Okay, I’ve been reading some interesting things recently it seems. Here’s a couple of bits from an essay called Wake Up Neo: There is No Counterculture, You Twit:

Word in the counter culture grapevine is: the poorer you are, the cooler you are. You stick to your ideals. People take pride in it because it’s all they have. Word in the mainstream culture is: the more money you have, the cooler you are. You know how to get things done, and you can purchase all the status money can buy. You have to consider the cost to your dreams a tax write-off. This is where I do a 360, guzzle a bottle of whiskey, and stagger into the tall grass. I don’t buy any of it, anymore.

If your life revolves around what people think about you, how the shoes you wear define you as a person, or which line of body spray is most likely to get you laid, you’ve turned yourself into a patsy.

The only way out of this cycle is to create, and forget about trying to be original.

People don’t set the artistic trends by trying to set the trends. They are genuine to what really gets them in the vitals. Fight long enough and it will find its market, or you will die trying. Even if only one other person reads and really absorbs your words, you haven’t lost.

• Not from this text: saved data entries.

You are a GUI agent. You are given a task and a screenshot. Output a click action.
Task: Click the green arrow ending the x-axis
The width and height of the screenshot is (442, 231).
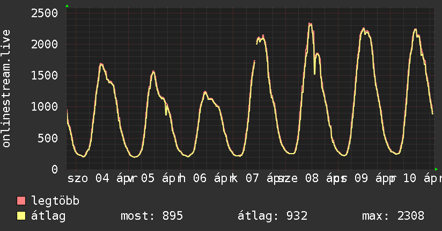pyautogui.click(x=437, y=169)
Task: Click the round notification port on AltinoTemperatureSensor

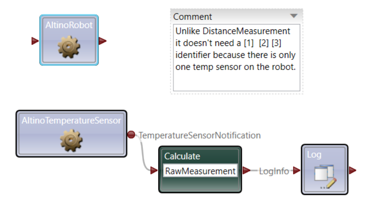Action: point(131,135)
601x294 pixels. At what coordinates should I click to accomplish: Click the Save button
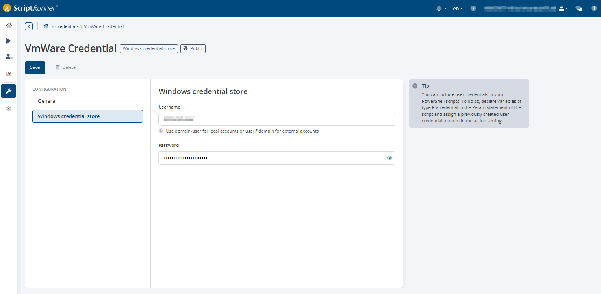tap(35, 67)
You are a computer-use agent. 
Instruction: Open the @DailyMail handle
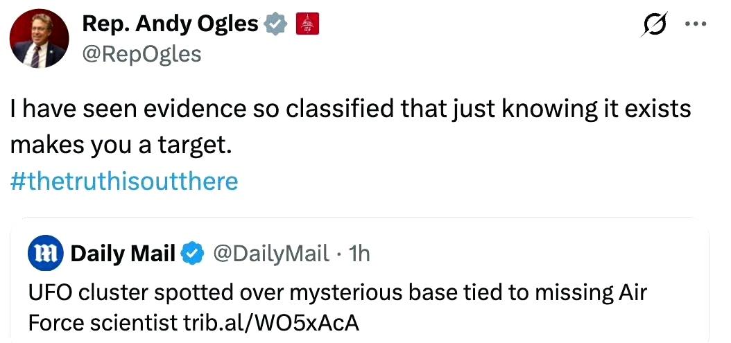pyautogui.click(x=270, y=254)
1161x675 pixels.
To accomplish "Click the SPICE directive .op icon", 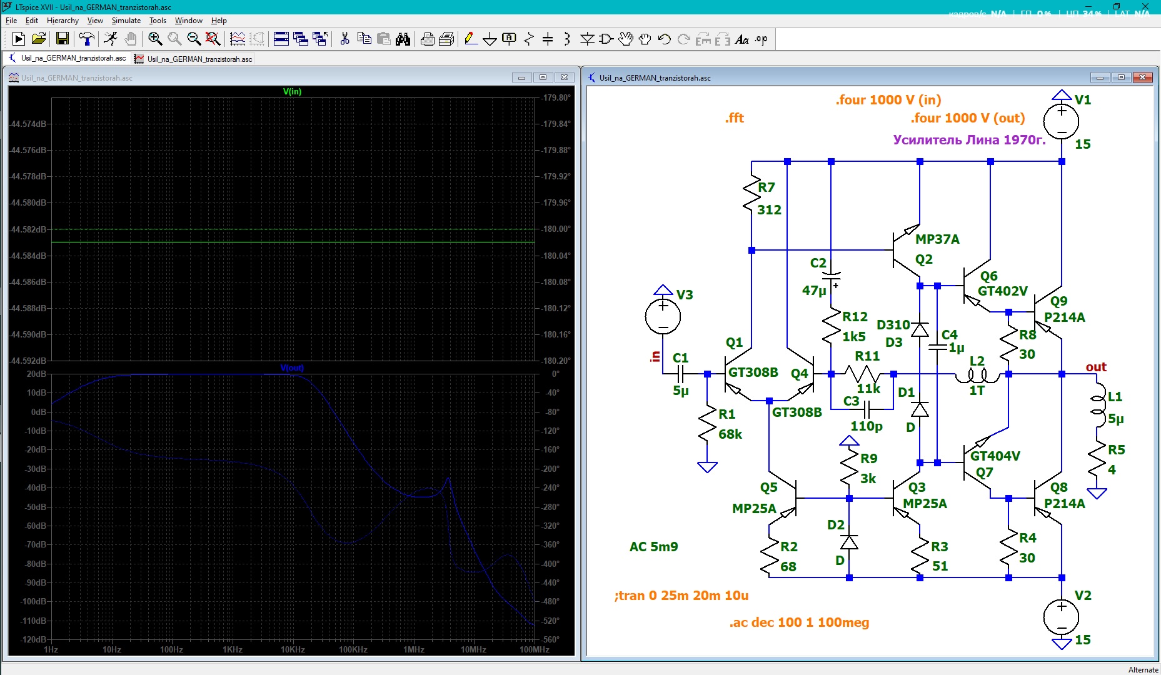I will pos(761,39).
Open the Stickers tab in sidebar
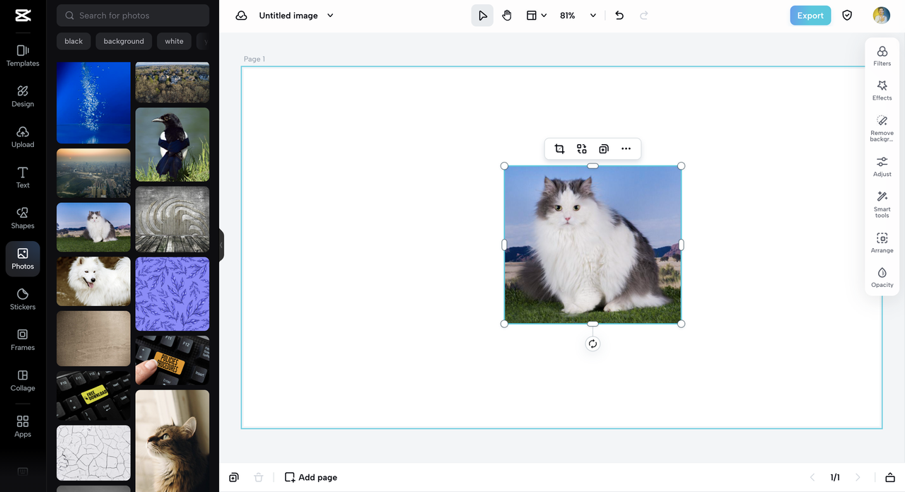 (23, 299)
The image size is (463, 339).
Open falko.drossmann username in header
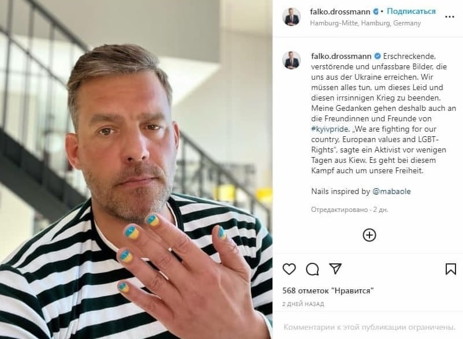coord(340,12)
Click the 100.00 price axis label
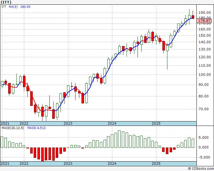The width and height of the screenshot is (214, 171). click(x=205, y=75)
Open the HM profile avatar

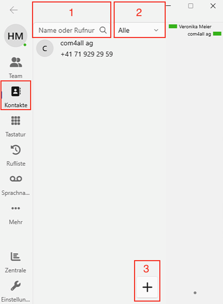point(16,35)
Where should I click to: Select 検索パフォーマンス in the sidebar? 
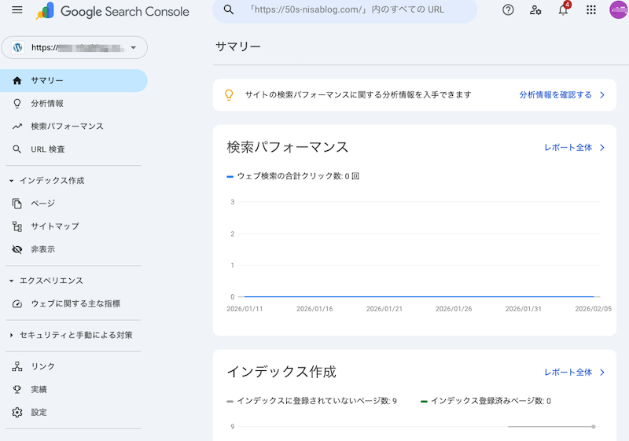67,127
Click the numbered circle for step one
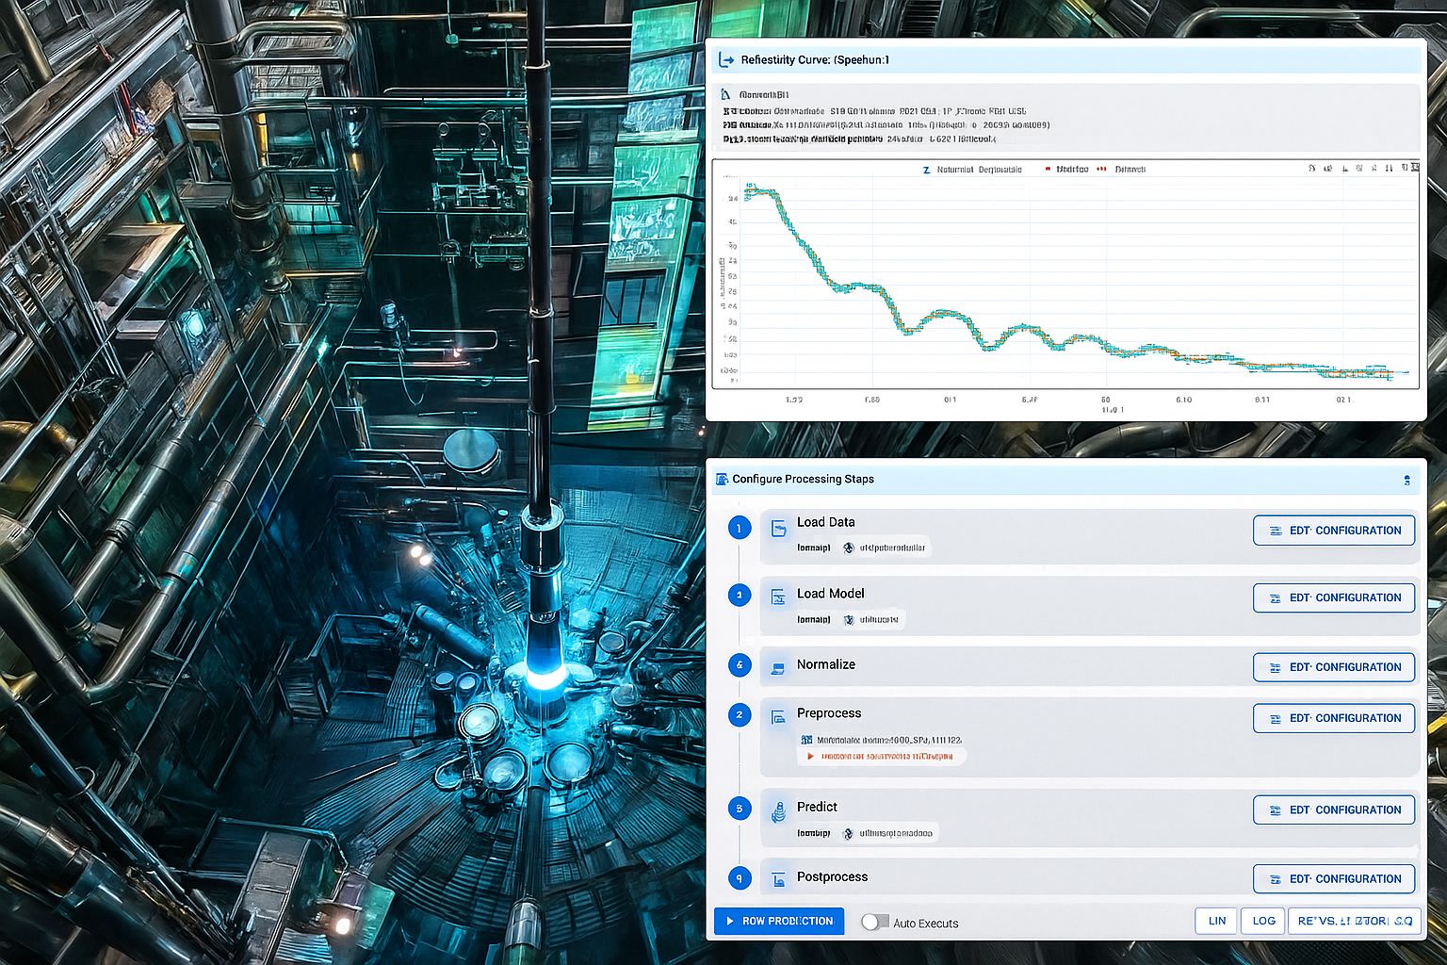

I spent my day not creating anything, really. I did read a lot of comics though. It’s great having Hassie back in town for these month-long spurts as it kicks my ass into reading stuff. He’s got a much better collection of trade paperbacked comics I like than the library does. Or at least his has shorter waitlists.

One book I read today was V for Vendetta. It’s interesting how some of the themes in there bounce off the Hassie and Justin comics project. Not that ours is going to be the next great Alan Moore style phenomenon, but there are connections. The greats have done things with these themes and now we’re slowly trying them ourselves.